Although the EAC faces challenges such as illicit trade and wide disparities in rates and structures, it should be possible to build the foundation of a harmonised excise tax system and secure long term growth in revenues as well as allow industry players to trade with minimum cross-border issues, the study notes.

“Significant differences in tax rates induce trade in counterfeits and smuggling of goods across borders which leads to tax evasion and criminal behaviour including corruption,” said Mr Shah.

The EAC partner states impose excise duty on the same products — alcoholic beverages, tobacco, motor vehicles, petroleum products, soft drinks and bottled water.

However, in order to be in line with international practice, Mr Shah said that EAC should adopt a list of the main excisable goods including alcoholic beverages, cigarettes, motor vehicles and petroleum products.

“The bulk of the excise duty is collected mainly from alcohol, tobacco and motor vehicles with the former two contributing to an average of 58 per cent of excise tax revenue in the EAC,” said Mr Shah.

He added: “While most partner states have data on the volumes of excise duty collected, there is no adequate documentation of excise duty fore gone from the remissions granted in the various partner states.”

Currently the EAC lacks a common list of excisable products and this is the cause of the variations in the excisable products from partner state to partner state
The partner states therefore need to define a common list of excisable goods that will then be adopted across the EAC, notes PwC.

“For alcohol and tobacco, EAC partner states are still charging excise duties on highly different tax bases.

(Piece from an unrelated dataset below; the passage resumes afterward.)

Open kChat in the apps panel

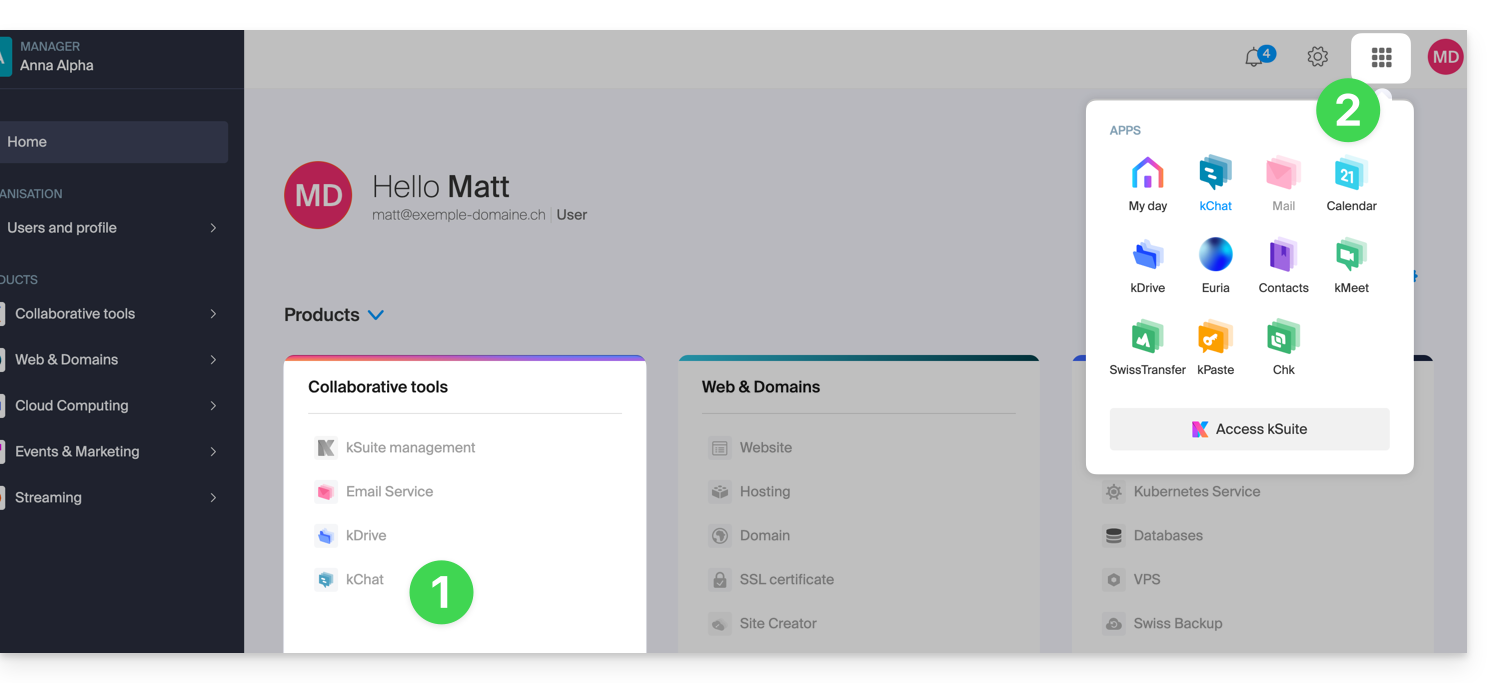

Since the partner states are at different economic stages, proposing common rates will not be feasible,” says the report. “We therefore propose the setting of a minimum rate and a maximum rate within which all countries will have to operate.”

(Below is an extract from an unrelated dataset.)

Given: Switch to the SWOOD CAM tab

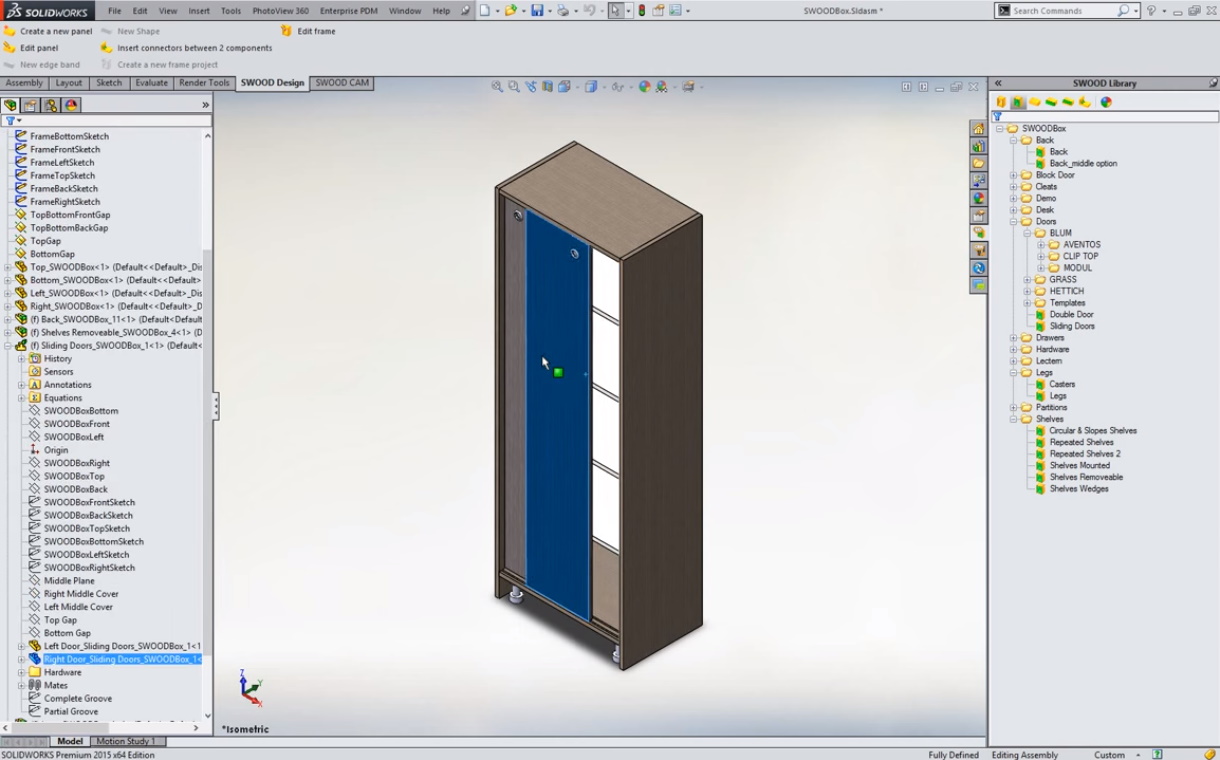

The report adds that in the same way that the excise duty structures for motor vehicles and petroleum products are aligned, those of tobacco and alcohol need to be considered too.

Among the partner states, Uganda has the most comprehensive local raw materials regime with regard to its alcoholic beverages, followed by Tanzania. Kenya also has a remission scheme targeting certain alcoholic products brewed using local sorghum and millet.

“Clear criteria and an agreed basis for the remission schemes between partner states would ensure that their effects are fairly spread in the EAC and thereby guard against price distortions in the trade among partner states” notes the report.

Remission schemes

According to the PwC report, although the remission schemes in the partner states are supposed to promote the domestic agricultural sector by creating a ready market for raw materials, the overall effect is that excisable products made from domestic raw materials are cheaper than imports.

This in itself discourages the importation of these products into countries where such remission schemes exist.

Furthermore, the distortions facilitate smuggling whereby consumers move across the borders to buy the beverages in the country where prices are low and bring them into their own countries, notes the report.